Now, unless there is an actual room in the Health Ministry building that is called "The Innovation Space" (which is, I regret to say, by no means impossible) this is a piece of gobbledegook that boldly goes where no bureaucrat has gone before.
The bureaucrat concerned is showing how in tune she is with the zeitgeist, of course. Circumlocution has become the primary mode of public discourse, either for the purposes of outright dissembling, or to make something sound much better than it is.
In a column a year ago, I took Wilson Parking to task for hiking their flat-fee evening rate in the city from $8 or $12 to $25 when the opera and the symphony orchestra were both on. The company ignored my requests for an interview but produced a statement that said prices had been "positioned slightly higher" than normal.
Now, in order to describe raising prices by 108 or 212 per cent as positioning them slightly higher you need either to be seriously deluded or attempting to pull the wool over someone's eyes. Conceivably, you could be both.
What Wilson meant was "we charged double or treble because we could and if you don't like it, tough". And what they meant when they said the top dog was too busy to talk to me was that I could get stuffed. It does not serve the interests of virtual monopolies to respond to public criticism. And it certainly does not serve their interests to say what they mean.
The great English writer George Orwell, whose Animal Farm most of us read at school, was a master of clear, simple and forceful prose. In his famous 1946 essay Politics and the English Language he referred to language "designed to make lies sound truthful ... and to give an appearance of solidity to pure wind".
It is a description he surely would have applied to the inflated utterances of the parking operator and the bureaucrat. The English language, he wrote, "becomes ugly and inaccurate because our thoughts are foolish, but the slovenliness of our language makes it easier for us to have foolish thoughts".
When your phone call is answered by a recorded voice saying "your call is important to us", do you feel chuffed that they would regard you with such affection and respect? Of course you don't. You know that the phrase is code for "this service is understaffed, you're probably ringing to complain and we are hoping that you will get tired of waiting and hang up".

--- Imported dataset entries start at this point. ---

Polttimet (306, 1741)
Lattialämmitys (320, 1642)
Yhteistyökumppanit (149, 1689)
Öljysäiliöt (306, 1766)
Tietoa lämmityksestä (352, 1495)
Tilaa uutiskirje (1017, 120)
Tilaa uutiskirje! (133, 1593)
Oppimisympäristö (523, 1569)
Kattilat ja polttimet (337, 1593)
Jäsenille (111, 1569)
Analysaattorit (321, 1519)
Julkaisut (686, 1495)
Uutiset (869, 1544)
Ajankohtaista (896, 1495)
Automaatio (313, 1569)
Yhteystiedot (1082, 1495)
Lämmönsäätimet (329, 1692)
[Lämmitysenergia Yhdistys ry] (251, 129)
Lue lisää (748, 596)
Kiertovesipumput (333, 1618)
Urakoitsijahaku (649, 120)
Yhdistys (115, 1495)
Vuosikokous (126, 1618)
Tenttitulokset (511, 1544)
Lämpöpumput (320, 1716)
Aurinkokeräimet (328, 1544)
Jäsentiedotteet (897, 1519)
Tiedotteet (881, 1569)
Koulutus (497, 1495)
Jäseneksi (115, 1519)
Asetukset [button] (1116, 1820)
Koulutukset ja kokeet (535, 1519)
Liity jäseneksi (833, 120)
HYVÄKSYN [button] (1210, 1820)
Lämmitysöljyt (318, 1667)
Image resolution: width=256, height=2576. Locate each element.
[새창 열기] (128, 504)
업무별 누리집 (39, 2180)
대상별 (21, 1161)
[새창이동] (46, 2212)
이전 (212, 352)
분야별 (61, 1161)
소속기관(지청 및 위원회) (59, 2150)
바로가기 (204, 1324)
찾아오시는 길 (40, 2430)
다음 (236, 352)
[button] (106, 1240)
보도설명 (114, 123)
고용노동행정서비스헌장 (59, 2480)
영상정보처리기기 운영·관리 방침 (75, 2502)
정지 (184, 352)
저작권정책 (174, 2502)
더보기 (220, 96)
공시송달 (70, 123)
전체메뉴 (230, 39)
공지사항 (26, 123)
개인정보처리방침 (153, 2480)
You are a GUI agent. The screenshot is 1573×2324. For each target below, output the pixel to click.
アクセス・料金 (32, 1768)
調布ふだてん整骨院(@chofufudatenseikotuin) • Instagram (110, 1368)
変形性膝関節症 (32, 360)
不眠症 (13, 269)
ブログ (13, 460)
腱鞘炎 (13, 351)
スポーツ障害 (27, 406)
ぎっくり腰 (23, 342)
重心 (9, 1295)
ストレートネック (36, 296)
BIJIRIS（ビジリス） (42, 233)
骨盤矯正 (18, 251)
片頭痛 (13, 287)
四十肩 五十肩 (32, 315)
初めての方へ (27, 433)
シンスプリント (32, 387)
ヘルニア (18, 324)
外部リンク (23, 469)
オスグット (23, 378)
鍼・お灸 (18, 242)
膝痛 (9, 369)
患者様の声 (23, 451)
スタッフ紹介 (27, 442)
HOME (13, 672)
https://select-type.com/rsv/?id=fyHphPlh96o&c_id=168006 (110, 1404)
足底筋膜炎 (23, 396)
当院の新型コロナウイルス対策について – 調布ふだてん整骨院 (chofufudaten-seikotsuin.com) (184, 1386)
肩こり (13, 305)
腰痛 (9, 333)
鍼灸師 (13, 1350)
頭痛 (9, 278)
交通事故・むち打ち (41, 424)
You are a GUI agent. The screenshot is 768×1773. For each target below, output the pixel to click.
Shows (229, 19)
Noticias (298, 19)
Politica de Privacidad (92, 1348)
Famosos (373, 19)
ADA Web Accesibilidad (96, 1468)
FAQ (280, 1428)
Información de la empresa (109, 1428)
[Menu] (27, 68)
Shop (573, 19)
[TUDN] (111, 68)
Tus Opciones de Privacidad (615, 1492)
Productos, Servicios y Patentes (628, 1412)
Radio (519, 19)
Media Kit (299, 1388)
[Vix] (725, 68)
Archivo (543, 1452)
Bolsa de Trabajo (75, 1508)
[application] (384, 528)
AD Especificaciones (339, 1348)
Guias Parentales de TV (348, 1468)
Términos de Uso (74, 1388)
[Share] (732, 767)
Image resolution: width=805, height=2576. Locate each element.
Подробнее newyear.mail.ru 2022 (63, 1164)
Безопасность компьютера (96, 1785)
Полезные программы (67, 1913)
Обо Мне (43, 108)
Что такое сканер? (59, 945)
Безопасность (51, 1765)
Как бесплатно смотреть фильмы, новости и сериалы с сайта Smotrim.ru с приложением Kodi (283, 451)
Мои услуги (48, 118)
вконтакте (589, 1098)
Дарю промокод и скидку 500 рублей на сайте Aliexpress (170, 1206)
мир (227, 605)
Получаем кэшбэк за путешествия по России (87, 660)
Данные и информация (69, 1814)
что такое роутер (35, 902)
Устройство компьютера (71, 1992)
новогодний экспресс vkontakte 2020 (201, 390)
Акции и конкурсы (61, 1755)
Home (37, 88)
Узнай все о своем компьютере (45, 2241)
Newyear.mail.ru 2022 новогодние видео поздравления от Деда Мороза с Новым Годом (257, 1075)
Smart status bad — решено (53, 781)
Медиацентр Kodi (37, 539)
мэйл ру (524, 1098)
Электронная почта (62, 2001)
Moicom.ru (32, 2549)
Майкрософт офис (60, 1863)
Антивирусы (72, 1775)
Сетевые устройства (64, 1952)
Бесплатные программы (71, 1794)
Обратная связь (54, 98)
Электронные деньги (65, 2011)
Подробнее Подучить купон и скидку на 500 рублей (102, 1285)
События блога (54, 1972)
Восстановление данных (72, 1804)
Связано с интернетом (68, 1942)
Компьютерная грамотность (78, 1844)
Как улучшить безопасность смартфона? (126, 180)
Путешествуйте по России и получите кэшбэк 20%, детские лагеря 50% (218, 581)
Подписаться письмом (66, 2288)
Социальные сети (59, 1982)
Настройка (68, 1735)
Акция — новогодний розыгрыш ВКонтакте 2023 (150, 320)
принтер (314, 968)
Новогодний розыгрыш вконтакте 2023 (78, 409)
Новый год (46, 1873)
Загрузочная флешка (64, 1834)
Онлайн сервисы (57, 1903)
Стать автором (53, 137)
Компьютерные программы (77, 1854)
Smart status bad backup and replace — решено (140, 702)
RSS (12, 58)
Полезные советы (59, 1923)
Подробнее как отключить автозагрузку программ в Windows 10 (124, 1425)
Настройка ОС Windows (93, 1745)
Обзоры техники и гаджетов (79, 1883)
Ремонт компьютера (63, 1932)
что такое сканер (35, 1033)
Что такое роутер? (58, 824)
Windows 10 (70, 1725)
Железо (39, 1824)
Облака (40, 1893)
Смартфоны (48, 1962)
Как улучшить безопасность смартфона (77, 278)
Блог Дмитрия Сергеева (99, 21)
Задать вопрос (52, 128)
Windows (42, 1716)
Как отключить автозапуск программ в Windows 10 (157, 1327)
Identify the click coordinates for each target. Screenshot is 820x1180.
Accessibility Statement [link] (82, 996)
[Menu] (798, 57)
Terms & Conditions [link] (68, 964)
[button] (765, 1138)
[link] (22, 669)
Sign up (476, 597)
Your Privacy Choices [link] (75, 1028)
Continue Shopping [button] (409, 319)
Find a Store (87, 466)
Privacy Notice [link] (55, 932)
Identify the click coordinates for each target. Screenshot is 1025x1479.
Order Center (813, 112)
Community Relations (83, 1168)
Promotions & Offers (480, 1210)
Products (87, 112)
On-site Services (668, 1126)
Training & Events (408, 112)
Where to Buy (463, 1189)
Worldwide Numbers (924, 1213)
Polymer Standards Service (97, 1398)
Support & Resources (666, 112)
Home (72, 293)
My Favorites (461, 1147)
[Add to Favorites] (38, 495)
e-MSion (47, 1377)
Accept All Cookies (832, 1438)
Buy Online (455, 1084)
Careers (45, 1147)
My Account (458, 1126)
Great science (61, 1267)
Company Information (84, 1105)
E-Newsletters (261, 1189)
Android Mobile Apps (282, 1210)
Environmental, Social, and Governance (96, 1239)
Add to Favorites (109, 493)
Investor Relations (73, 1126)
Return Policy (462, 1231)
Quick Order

I had a courier company email me last week to tell me that a parcel being sent to me was on the way. Quite what use such a notification is eludes me, but when they described their email as a "pre-alert advisory", I had to go and have a lie down at the sheer inanity of it all.
This is more than the quibble of an old pedant, which I have, quite accurately, been accused of being. We should all listen carefully to the choice of words of political and commercial interests. Those who ignore Orwell's instruction to "never use a long word where a short one will do" are almost certainly trying to put one across you. Treat them with suspicion.
This, my 145th column in this spot, is my last. Thanks to all those who have written, either to tell me that I wrote something worth reading or that I don't know my arse from my elbow. Both responses have been appreciated.